### The task
Extract every entry below and reproduce each line verbatim, in the same order.

### Records provided
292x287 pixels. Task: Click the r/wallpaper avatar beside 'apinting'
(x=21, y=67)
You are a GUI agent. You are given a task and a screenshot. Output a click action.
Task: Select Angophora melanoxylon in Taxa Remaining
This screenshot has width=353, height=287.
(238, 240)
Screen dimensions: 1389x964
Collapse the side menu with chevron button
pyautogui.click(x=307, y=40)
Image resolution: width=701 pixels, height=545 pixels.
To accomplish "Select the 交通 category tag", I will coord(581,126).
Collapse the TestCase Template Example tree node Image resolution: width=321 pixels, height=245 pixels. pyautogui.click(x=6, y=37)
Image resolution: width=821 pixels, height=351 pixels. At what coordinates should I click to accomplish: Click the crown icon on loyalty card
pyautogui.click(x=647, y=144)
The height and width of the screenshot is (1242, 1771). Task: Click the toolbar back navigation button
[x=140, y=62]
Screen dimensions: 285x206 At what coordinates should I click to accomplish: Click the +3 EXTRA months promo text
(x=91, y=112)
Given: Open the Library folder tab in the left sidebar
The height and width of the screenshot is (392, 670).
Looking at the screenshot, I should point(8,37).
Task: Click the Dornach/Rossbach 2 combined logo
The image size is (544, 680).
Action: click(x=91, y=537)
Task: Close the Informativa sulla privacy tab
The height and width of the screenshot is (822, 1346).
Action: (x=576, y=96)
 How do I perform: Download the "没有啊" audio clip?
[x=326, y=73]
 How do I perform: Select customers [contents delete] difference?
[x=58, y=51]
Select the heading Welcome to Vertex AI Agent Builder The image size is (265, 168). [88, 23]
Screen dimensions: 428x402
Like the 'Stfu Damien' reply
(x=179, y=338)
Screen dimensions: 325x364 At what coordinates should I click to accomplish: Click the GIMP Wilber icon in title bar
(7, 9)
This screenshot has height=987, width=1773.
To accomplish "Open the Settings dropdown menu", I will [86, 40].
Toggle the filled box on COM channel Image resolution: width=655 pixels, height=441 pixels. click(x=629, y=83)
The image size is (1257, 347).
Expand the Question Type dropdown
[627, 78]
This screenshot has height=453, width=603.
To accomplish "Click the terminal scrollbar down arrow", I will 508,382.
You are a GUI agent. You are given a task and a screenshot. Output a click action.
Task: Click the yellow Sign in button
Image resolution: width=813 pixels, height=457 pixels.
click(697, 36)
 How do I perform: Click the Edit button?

### Reply to the exercise
292x287 pixels. Task: Click the r/wallpaper avatar beside 'apinting'
(x=21, y=67)
You are a GUI agent. You are given a task and a screenshot. Output a click action.
Task: Select Angophora melanoxylon in Taxa Remaining
This screenshot has width=353, height=287.
(238, 240)
Screen dimensions: 1389x964
Collapse the side menu with chevron button
pyautogui.click(x=307, y=40)
Image resolution: width=701 pixels, height=545 pixels.
To accomplish "Select the 交通 category tag", I will coord(581,126).
Collapse the TestCase Template Example tree node Image resolution: width=321 pixels, height=245 pixels. pyautogui.click(x=6, y=37)
Image resolution: width=821 pixels, height=351 pixels. At what coordinates should I click to accomplish: Click the crown icon on loyalty card
pyautogui.click(x=647, y=144)
The height and width of the screenshot is (1242, 1771). Task: Click the toolbar back navigation button
[x=140, y=62]
Screen dimensions: 285x206 At what coordinates should I click to accomplish: Click the +3 EXTRA months promo text
(x=91, y=112)
Given: Open the Library folder tab in the left sidebar
The height and width of the screenshot is (392, 670).
Looking at the screenshot, I should point(8,37).
Task: Click the Dornach/Rossbach 2 combined logo
The image size is (544, 680).
Action: click(x=91, y=537)
Task: Close the Informativa sulla privacy tab
The height and width of the screenshot is (822, 1346).
Action: (x=576, y=96)
 How do I perform: Download the "没有啊" audio clip?
[x=326, y=73]
 How do I perform: Select customers [contents delete] difference?
[x=58, y=51]
Select the heading Welcome to Vertex AI Agent Builder The image size is (265, 168). [88, 23]
Screen dimensions: 428x402
Like the 'Stfu Damien' reply
(x=179, y=338)
Screen dimensions: 325x364 At what coordinates should I click to accomplish: Click the GIMP Wilber icon in title bar
(7, 9)
This screenshot has height=987, width=1773.
To accomplish "Open the Settings dropdown menu", I will [86, 40].
Toggle the filled box on COM channel Image resolution: width=655 pixels, height=441 pixels. click(x=629, y=83)
The image size is (1257, 347).
Expand the Question Type dropdown
[627, 78]
This screenshot has height=453, width=603.
To accomplish "Click the terminal scrollbar down arrow", I will 508,382.
You are a GUI agent. You are given a task and a screenshot. Output a click action.
Task: Click the yellow Sign in button
Image resolution: width=813 pixels, height=457 pixels.
click(697, 36)
 How do I perform: Click the Edit button?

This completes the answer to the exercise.